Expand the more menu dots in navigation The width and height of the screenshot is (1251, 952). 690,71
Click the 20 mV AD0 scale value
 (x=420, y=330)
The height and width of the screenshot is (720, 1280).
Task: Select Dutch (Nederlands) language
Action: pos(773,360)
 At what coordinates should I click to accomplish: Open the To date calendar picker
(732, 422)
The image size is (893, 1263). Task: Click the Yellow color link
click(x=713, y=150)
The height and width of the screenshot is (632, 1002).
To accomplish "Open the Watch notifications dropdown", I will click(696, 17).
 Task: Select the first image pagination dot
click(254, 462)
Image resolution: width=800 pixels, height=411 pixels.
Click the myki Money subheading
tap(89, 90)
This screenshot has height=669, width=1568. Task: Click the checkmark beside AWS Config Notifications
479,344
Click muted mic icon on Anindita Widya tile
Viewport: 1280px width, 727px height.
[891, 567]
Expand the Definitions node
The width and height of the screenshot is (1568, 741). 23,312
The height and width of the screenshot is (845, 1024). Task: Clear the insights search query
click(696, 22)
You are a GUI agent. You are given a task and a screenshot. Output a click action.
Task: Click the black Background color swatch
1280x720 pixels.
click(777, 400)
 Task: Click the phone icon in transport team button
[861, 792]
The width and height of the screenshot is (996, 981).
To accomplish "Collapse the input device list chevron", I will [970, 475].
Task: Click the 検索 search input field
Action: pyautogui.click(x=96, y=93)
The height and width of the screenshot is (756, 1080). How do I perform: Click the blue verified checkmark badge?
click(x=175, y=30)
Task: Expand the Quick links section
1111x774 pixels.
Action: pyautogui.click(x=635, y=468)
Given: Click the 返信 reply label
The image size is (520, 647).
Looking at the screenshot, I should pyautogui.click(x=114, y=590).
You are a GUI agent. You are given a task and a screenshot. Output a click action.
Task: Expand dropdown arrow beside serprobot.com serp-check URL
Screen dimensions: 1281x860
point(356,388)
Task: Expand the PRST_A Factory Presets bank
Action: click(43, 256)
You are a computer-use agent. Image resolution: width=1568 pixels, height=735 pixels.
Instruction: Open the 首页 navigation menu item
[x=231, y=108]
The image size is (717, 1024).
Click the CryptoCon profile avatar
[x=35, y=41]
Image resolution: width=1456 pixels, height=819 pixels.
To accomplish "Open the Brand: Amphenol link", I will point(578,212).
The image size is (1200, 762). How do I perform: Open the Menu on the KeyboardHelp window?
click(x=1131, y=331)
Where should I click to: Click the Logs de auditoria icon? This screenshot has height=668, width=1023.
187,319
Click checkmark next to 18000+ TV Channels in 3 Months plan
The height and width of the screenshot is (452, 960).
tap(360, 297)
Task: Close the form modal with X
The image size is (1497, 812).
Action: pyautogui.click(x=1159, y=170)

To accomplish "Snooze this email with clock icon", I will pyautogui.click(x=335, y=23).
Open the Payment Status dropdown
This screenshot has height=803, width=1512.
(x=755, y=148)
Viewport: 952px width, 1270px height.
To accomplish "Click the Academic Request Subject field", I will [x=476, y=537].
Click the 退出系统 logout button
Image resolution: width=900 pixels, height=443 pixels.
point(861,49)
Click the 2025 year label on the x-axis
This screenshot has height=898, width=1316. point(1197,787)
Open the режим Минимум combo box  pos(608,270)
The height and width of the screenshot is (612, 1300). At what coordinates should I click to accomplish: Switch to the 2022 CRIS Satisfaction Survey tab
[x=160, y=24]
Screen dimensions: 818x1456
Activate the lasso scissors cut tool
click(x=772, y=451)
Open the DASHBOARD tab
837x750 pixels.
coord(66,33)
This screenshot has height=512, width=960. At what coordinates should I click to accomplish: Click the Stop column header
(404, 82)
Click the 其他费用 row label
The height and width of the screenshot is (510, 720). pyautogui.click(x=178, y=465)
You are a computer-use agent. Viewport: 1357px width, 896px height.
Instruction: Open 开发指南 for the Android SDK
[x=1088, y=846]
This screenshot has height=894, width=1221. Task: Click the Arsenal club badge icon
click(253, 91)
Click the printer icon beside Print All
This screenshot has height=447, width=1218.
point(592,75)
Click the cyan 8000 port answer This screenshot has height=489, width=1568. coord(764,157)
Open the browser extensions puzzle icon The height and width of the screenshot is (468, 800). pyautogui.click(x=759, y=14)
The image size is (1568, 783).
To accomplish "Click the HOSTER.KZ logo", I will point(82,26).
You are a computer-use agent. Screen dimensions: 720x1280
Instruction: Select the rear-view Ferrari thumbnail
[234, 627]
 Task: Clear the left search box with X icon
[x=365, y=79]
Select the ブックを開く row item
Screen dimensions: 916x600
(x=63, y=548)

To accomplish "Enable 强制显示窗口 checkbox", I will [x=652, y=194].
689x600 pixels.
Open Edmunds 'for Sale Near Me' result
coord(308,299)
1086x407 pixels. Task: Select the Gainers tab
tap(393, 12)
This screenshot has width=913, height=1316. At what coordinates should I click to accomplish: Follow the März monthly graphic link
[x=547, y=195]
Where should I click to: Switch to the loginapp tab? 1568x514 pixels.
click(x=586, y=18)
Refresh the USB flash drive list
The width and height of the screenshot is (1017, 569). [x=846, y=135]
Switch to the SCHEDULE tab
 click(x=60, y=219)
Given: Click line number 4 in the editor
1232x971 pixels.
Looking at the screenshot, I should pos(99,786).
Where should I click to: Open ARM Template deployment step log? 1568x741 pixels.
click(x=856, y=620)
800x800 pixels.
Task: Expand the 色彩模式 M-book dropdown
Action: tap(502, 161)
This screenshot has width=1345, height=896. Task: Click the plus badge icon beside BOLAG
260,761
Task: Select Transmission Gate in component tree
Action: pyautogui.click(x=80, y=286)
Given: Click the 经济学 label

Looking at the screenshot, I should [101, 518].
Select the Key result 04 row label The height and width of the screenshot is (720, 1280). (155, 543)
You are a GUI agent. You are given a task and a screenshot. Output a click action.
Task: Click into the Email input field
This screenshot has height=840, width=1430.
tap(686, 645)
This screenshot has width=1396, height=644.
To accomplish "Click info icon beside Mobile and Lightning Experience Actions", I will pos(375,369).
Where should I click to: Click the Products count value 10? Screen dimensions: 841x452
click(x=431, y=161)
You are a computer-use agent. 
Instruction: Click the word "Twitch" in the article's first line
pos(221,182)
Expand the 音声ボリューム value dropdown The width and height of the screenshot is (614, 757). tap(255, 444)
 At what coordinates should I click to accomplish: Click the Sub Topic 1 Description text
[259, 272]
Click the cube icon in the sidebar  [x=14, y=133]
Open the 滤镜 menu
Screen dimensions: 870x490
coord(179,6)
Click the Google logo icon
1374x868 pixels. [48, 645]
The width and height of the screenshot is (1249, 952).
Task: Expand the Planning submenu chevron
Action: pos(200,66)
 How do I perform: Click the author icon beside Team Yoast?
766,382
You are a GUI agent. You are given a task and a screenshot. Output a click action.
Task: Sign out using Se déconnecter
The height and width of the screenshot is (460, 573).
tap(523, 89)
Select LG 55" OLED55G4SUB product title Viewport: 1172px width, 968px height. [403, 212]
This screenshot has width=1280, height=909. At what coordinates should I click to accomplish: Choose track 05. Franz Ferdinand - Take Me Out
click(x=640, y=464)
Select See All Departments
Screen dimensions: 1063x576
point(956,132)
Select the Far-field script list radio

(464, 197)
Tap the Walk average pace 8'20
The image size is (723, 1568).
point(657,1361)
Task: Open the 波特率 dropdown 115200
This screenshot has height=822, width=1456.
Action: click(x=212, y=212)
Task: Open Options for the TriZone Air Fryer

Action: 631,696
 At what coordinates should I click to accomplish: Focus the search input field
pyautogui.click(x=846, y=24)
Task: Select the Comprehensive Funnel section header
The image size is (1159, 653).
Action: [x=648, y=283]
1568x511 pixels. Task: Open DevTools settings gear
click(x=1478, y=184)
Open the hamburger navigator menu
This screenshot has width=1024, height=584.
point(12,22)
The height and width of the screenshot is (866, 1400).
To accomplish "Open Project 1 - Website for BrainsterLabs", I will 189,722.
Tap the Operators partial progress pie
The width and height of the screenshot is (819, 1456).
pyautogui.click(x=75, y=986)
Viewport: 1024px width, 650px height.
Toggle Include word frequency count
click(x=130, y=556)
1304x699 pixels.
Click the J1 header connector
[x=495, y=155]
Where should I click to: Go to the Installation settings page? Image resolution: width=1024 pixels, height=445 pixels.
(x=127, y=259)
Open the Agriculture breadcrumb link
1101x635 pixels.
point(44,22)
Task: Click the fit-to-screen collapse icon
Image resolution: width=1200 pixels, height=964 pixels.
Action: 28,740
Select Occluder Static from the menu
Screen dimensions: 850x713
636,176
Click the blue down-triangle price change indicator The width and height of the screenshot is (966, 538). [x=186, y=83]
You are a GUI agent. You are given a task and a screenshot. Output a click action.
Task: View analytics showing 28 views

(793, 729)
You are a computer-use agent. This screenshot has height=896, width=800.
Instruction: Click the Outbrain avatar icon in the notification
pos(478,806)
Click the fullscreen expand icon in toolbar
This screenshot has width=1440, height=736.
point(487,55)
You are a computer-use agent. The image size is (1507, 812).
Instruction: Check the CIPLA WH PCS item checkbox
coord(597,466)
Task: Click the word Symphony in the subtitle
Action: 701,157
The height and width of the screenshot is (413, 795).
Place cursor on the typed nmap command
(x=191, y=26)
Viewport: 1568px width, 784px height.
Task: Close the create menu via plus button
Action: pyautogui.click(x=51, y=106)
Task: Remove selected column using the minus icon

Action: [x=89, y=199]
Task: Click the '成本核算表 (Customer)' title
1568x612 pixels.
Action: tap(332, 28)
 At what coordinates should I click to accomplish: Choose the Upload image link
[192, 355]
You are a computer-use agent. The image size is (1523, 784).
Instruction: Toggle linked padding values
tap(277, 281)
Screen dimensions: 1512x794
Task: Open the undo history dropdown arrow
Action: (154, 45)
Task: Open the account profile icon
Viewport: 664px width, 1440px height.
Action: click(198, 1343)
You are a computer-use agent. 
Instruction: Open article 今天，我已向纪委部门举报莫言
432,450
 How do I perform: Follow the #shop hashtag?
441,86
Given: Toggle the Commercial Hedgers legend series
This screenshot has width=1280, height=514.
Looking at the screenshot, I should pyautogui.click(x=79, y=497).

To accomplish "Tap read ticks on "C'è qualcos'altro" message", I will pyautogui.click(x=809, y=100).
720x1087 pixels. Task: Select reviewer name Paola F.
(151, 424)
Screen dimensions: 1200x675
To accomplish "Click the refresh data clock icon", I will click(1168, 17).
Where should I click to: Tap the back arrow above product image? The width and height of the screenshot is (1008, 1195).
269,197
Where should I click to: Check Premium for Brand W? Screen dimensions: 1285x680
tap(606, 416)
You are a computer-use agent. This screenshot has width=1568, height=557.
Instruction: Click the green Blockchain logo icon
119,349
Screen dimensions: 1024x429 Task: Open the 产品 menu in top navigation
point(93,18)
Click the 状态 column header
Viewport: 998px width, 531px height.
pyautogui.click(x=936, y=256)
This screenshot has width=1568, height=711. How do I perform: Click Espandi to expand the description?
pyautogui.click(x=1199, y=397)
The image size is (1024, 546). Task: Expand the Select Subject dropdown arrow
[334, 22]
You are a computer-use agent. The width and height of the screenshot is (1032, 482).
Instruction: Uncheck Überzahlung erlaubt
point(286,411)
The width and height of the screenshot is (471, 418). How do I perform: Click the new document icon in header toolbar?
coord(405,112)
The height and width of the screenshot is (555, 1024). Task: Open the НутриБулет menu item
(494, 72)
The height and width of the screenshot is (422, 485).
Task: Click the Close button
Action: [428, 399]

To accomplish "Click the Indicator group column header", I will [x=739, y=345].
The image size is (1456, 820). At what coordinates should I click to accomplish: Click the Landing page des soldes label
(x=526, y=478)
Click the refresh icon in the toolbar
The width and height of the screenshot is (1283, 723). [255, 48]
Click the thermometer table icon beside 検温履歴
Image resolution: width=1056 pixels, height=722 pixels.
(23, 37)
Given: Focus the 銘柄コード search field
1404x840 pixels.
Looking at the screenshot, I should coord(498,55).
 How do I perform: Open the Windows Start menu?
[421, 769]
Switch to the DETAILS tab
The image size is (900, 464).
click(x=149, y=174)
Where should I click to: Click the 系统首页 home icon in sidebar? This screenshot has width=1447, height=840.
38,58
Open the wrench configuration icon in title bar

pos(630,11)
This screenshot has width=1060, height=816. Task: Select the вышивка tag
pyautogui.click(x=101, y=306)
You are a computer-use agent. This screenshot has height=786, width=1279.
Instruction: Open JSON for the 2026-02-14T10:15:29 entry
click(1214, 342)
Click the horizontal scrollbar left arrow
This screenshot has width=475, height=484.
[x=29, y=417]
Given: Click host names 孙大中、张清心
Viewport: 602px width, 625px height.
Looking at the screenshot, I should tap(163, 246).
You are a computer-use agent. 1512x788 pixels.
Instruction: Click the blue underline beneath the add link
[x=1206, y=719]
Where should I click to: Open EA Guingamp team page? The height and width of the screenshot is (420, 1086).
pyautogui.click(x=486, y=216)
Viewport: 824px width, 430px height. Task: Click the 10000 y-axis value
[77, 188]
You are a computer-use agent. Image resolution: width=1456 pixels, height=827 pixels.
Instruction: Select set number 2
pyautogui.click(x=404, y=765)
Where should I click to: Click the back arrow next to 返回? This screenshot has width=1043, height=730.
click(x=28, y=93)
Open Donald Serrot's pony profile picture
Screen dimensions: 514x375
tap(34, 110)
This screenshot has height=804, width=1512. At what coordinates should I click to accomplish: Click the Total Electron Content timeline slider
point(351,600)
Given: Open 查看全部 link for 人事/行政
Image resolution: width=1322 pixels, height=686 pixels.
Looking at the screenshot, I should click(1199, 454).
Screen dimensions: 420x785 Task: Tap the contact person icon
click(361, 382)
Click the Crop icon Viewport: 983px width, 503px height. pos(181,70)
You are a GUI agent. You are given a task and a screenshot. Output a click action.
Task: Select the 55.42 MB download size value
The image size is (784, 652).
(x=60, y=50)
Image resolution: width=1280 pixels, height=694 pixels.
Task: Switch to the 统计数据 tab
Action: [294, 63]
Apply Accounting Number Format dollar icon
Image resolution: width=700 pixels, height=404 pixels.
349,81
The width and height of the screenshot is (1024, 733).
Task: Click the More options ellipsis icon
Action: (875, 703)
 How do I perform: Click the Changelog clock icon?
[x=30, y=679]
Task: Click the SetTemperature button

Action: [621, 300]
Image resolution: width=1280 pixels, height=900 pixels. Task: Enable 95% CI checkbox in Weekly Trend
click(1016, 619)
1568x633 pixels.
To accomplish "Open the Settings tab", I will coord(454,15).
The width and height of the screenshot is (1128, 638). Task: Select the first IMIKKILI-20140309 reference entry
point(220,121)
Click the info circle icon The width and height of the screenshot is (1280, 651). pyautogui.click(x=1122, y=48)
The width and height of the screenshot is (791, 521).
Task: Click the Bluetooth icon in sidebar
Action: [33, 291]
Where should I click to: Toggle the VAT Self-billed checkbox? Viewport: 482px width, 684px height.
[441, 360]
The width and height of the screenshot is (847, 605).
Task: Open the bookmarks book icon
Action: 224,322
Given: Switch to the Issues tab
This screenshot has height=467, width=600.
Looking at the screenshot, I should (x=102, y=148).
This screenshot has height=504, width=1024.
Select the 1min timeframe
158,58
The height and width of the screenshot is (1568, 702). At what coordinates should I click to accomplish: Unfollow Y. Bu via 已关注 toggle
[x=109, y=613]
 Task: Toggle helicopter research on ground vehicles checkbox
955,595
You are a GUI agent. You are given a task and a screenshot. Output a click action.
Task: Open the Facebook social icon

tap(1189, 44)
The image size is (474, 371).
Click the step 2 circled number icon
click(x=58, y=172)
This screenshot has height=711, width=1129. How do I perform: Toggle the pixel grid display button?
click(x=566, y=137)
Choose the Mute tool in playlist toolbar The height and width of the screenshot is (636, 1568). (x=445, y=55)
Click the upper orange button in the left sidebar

================================

TASK TO CARRY OUT »
From the records above, extract exactly and only the lines that begin at the line with "Switch to the DETAILS tab" and stop after the line with "Click the Crop".

FINISHED TASK »
Switch to the DETAILS tab
The image size is (900, 464).
click(x=149, y=174)
Where should I click to: Click the 系统首页 home icon in sidebar? This screenshot has width=1447, height=840.
38,58
Open the wrench configuration icon in title bar

pos(630,11)
This screenshot has width=1060, height=816. Task: Select the вышивка tag
pyautogui.click(x=101, y=306)
You are a computer-use agent. This screenshot has height=786, width=1279.
Instruction: Open JSON for the 2026-02-14T10:15:29 entry
click(1214, 342)
Click the horizontal scrollbar left arrow
This screenshot has width=475, height=484.
[x=29, y=417]
Given: Click host names 孙大中、张清心
Viewport: 602px width, 625px height.
Looking at the screenshot, I should tap(163, 246).
You are a computer-use agent. 1512x788 pixels.
Instruction: Click the blue underline beneath the add link
[x=1206, y=719]
Where should I click to: Open EA Guingamp team page? The height and width of the screenshot is (420, 1086).
pyautogui.click(x=486, y=216)
Viewport: 824px width, 430px height. Task: Click the 10000 y-axis value
[77, 188]
You are a computer-use agent. Image resolution: width=1456 pixels, height=827 pixels.
Instruction: Select set number 2
pyautogui.click(x=404, y=765)
Where should I click to: Click the back arrow next to 返回? This screenshot has width=1043, height=730.
click(x=28, y=93)
Open Donald Serrot's pony profile picture
Screen dimensions: 514x375
tap(34, 110)
This screenshot has height=804, width=1512. At what coordinates should I click to accomplish: Click the Total Electron Content timeline slider
point(351,600)
Given: Open 查看全部 link for 人事/行政
Image resolution: width=1322 pixels, height=686 pixels.
Looking at the screenshot, I should click(1199, 454).
Screen dimensions: 420x785 Task: Tap the contact person icon
click(361, 382)
Click the Crop icon Viewport: 983px width, 503px height. pos(181,70)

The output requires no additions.